Clinical studies have been performed with 5-HT1A agonists such as buspirone and sarizotan, but they did not show clinical benefit on dyskinesia [66].

A selective 5-HT2A receptor inverse agonist, pimavanserin (ACP-103) developed to treat psychosis in Parkinson’s disease has been tested on dyskinesia. A double-blind, phase II trial of ACP-103 in 12 PD patients with LID and motor complications demonstrated good tolerability and reduced dyskinesia, without worsening of parkinsonian symptoms [67]. Pimavanserin has been extensively studied to treat psychosis in PD. In a double-blind, randomized, multicenter 28-day study, the tolerability and efficacy of pimavanserin was compared with placebo in 60 patients with LD or DA-induced PD psychosis (PDP). Motor function was evaluated using UPDRS parts II and III. Antipsychotic efficacy was evaluated using multiple measures from the Scale for the Assessment of Positive Symptoms (SAPS) and a UPDRS part I psychosis-relevant item. Pimavanserin did not differentiate from placebo with regard to motor impairment, sedation, hypotension, or other side-effects. The principal measures of efficacy of antipsychotic response to pimavanserin, the SAPS total domain score, only showed a trend. However, the pimavanserin-treated patients showed significantly greater improvement in some, but not all, measures of psychosis, including SAPS global measures of hallucinations and delusions, persecutory delusions, and the UPDRS measure of delusions and hallucinations. Pimavanserin showed significantly greater improvement in psychosis in patients with PDP at a dose that did not impair motor function, or cause sedation or hypotension [68]. A number of other studies have been performed, but the results have only been presented in meetings. The impression is that pimavanserin may represent a novel treatment for PDP. Furthermore, these results support the hypothesis that attenuation of psychosis secondary to DA receptor stimulation in PDP may be achieved through selective 5-HT(2A) receptor antagonism.

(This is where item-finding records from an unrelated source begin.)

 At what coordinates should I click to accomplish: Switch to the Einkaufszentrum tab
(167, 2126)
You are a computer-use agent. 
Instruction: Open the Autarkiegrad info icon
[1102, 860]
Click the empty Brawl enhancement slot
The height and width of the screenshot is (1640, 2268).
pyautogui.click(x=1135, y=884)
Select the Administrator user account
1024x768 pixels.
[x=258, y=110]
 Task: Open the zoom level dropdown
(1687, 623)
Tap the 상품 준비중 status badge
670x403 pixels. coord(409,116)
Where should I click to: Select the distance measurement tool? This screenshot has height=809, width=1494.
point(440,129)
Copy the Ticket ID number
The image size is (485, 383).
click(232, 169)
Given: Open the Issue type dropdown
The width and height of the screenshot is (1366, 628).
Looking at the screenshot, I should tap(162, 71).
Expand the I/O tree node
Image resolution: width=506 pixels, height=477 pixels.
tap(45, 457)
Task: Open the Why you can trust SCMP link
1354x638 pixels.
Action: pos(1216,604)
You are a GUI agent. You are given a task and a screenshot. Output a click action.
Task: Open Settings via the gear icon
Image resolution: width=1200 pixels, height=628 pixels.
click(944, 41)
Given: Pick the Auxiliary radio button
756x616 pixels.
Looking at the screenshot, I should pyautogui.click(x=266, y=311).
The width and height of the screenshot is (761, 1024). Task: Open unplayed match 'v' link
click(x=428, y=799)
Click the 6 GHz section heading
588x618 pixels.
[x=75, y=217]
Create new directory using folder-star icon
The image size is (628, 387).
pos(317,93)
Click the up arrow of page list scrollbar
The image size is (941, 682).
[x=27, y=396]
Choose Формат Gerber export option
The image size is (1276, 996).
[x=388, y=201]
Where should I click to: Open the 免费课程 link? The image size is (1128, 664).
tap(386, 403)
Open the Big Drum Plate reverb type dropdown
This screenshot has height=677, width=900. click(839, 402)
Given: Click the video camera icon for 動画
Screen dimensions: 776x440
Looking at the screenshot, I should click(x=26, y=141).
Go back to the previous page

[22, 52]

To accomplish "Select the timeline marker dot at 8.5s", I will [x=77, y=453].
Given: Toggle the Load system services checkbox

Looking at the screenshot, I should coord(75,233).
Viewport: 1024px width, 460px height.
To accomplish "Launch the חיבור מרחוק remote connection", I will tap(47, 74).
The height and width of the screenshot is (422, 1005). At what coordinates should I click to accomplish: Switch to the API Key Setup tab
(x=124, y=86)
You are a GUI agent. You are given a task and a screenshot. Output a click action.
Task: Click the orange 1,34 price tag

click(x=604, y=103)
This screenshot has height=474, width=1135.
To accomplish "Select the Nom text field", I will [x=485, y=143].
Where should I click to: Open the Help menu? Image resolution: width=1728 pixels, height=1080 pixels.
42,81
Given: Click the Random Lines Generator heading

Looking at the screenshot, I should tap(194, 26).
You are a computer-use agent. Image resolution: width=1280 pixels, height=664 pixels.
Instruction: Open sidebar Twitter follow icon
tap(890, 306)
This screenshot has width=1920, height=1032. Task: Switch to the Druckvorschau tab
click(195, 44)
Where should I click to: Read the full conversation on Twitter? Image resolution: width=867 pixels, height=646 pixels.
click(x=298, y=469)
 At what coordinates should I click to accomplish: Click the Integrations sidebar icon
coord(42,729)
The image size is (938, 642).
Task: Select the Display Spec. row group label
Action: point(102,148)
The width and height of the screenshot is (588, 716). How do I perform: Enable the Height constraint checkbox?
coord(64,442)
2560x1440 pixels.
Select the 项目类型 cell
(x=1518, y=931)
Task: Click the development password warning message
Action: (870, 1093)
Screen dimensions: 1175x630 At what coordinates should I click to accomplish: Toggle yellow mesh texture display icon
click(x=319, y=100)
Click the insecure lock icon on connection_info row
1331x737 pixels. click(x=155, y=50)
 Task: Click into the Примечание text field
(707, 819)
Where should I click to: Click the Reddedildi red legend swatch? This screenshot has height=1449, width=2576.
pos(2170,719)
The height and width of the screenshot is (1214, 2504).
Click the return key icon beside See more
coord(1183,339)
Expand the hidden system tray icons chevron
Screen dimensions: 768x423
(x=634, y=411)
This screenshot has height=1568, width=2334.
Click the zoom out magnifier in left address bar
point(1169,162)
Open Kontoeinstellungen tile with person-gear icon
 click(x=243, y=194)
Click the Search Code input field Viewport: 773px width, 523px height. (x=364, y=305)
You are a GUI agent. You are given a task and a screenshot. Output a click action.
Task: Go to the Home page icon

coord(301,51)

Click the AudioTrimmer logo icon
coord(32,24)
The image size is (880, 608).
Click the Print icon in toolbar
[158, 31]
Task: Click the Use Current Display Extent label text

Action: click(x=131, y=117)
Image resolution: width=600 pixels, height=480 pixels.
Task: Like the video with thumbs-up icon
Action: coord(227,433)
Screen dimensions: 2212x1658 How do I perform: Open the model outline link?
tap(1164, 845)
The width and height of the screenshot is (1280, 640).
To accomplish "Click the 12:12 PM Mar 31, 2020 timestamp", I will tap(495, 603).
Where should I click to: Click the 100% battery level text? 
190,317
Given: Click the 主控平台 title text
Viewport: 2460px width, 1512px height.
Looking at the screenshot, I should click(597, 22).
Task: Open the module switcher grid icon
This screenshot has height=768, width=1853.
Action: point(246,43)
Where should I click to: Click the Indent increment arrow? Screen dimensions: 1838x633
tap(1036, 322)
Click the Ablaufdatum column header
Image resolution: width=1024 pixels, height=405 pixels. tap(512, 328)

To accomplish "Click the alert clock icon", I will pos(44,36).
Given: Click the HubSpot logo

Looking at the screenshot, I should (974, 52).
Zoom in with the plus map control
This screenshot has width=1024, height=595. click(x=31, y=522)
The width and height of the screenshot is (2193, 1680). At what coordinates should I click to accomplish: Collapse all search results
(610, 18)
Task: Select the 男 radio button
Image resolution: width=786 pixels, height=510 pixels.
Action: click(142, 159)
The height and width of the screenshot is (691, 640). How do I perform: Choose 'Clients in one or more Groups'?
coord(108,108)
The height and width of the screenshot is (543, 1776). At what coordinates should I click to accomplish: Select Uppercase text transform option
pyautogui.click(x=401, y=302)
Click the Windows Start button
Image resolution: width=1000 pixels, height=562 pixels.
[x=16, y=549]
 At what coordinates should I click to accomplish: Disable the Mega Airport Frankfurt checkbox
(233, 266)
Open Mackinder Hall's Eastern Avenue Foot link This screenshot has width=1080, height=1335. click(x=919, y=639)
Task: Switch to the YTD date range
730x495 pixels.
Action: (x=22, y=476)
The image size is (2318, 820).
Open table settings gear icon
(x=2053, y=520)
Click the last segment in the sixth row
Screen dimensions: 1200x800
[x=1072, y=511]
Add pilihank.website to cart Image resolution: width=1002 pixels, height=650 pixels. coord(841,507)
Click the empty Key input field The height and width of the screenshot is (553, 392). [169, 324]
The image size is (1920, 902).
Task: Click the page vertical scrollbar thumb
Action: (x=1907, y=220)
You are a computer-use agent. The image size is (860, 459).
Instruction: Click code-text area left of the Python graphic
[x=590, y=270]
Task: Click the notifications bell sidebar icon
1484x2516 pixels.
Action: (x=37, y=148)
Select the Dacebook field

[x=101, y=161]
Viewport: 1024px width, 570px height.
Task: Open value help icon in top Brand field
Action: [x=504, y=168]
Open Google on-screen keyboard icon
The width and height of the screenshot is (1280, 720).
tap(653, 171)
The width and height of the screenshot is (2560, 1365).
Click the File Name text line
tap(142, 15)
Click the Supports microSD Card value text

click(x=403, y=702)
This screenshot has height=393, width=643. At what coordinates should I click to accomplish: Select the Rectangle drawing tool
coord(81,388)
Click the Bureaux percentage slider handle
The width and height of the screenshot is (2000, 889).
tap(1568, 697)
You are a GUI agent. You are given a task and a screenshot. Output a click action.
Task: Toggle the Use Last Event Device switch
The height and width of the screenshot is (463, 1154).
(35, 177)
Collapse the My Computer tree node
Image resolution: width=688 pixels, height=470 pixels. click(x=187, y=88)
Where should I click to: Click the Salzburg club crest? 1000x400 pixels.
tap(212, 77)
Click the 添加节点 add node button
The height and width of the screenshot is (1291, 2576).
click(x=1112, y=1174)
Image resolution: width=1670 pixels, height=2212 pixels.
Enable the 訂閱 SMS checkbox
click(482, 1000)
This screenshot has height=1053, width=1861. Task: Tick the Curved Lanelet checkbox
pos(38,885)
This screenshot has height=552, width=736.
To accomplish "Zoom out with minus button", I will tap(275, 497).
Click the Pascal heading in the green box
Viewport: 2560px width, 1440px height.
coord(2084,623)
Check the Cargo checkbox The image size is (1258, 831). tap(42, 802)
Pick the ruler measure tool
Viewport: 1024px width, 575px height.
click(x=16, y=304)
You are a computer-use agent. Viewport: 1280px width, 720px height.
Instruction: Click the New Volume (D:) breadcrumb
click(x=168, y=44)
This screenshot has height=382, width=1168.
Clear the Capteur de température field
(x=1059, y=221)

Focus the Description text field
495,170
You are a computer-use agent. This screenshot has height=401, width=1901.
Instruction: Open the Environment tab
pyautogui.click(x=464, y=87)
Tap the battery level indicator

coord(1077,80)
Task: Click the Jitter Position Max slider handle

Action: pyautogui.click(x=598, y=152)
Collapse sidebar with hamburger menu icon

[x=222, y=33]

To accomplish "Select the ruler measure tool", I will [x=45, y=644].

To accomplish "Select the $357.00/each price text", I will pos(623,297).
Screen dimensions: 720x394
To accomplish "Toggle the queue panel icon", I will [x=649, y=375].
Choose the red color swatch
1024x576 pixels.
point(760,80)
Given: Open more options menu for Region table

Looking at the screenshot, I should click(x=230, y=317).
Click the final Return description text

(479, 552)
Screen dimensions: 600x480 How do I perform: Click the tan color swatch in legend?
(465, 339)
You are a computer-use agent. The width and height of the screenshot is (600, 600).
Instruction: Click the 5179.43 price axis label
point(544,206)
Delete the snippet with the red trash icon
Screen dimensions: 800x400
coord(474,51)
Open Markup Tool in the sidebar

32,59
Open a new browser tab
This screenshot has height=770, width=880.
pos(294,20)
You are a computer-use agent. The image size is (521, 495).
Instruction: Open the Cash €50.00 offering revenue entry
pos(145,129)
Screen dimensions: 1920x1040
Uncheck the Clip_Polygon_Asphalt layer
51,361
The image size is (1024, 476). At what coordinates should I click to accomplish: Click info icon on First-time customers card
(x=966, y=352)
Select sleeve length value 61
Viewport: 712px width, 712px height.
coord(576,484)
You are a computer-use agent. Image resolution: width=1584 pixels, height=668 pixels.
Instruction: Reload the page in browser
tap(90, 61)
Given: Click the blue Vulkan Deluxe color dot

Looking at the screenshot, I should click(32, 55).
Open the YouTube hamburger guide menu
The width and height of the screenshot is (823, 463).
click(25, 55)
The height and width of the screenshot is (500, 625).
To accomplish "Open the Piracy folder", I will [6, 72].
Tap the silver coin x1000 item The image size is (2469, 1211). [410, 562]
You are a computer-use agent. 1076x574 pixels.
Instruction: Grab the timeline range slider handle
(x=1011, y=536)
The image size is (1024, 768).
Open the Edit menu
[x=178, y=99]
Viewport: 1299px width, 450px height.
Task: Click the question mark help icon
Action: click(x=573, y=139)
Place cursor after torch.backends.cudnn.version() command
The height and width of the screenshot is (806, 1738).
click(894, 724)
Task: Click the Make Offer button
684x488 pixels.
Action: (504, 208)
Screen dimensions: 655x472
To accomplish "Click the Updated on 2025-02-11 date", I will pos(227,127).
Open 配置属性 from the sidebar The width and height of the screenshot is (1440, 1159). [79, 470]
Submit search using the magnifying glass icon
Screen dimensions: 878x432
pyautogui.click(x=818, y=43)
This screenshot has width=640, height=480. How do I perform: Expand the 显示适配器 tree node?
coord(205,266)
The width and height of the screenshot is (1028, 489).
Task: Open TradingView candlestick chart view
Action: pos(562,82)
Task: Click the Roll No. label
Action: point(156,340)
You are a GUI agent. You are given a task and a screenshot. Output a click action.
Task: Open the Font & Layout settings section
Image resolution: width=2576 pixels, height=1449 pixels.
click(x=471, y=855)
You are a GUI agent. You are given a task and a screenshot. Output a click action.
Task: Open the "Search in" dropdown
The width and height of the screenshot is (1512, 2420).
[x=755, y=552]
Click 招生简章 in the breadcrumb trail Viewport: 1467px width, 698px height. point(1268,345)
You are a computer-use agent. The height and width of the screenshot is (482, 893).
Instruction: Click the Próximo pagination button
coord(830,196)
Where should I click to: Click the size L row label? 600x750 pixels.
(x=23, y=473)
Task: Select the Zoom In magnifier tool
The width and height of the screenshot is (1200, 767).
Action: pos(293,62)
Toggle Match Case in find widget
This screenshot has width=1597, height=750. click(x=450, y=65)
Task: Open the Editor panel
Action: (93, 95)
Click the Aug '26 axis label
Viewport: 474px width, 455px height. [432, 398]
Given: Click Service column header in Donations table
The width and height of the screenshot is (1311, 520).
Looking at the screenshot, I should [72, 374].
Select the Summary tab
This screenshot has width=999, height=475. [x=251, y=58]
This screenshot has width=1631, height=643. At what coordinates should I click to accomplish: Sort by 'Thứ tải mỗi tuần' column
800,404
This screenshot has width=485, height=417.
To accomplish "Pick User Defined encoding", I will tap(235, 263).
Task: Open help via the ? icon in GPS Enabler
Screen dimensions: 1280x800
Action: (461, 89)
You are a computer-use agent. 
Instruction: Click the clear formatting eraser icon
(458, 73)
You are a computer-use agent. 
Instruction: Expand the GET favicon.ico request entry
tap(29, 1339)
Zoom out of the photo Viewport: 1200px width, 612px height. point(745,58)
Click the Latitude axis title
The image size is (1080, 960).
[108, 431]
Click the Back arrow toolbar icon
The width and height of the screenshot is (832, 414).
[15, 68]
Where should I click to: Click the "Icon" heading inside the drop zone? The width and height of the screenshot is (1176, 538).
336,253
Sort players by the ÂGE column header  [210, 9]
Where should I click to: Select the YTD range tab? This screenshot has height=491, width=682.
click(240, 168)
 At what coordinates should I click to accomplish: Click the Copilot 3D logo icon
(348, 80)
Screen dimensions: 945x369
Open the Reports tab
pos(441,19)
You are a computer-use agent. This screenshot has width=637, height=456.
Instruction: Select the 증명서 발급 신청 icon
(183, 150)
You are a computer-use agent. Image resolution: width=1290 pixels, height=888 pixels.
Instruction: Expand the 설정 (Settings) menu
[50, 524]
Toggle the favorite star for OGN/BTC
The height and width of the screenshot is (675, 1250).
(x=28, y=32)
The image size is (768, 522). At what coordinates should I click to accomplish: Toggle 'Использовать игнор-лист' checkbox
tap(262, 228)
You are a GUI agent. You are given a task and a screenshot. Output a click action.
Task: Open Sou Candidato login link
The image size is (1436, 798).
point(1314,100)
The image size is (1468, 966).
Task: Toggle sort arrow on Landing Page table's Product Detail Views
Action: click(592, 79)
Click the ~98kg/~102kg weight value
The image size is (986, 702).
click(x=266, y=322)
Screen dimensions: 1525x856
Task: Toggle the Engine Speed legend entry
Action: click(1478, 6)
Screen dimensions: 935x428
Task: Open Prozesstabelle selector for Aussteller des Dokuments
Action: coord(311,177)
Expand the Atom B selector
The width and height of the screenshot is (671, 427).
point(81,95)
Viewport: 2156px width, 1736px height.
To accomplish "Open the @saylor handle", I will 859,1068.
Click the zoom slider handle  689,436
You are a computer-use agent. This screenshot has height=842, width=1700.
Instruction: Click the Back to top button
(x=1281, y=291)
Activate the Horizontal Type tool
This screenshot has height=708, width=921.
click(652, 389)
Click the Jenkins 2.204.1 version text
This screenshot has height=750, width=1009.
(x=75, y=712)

Gene and Cell-based Therapy

Despite cell-based therapy in PD remaining a key research priority, so far controlled fetal cell transplant studies have failed to provide clear evidence for symptomatic efficacy in parkinsonian patients. Moreover, there are concerns about the development of abnormal movements and potential host-to-graft propagation of Lewy body disease in PD patients who have received embryonic nigral transplants [69]. The use of microcarriers (spheramine) to deliver dopamine in the striatum failed to demonstrate efficacy in a study on PD patients [70].

An alternative approach to restorative treatment is represented by the viral vector-based targeted delivery of therapeutic genes. This approach is covered in elsewhere in this journal [71].

Conclusion

Neuroprotection or disease-modifying therapies remain a major unmet need in the treatment of PD. Better understanding the pathogenesis of PD, more disease-relevant animal models, development of sensitive and specific biomarkers for early detection and to measure progression, and reliable instruments and trial design are determining factors for developing a disease-modifying therapy. Despite numerous failures there are still many promising drugs and other strategies in development. Although the therapeutic pipeline in PD is not as healthy as we would like, pharmacological research is active and may eventually lead to a better quality of life of patients with PD (Table 1).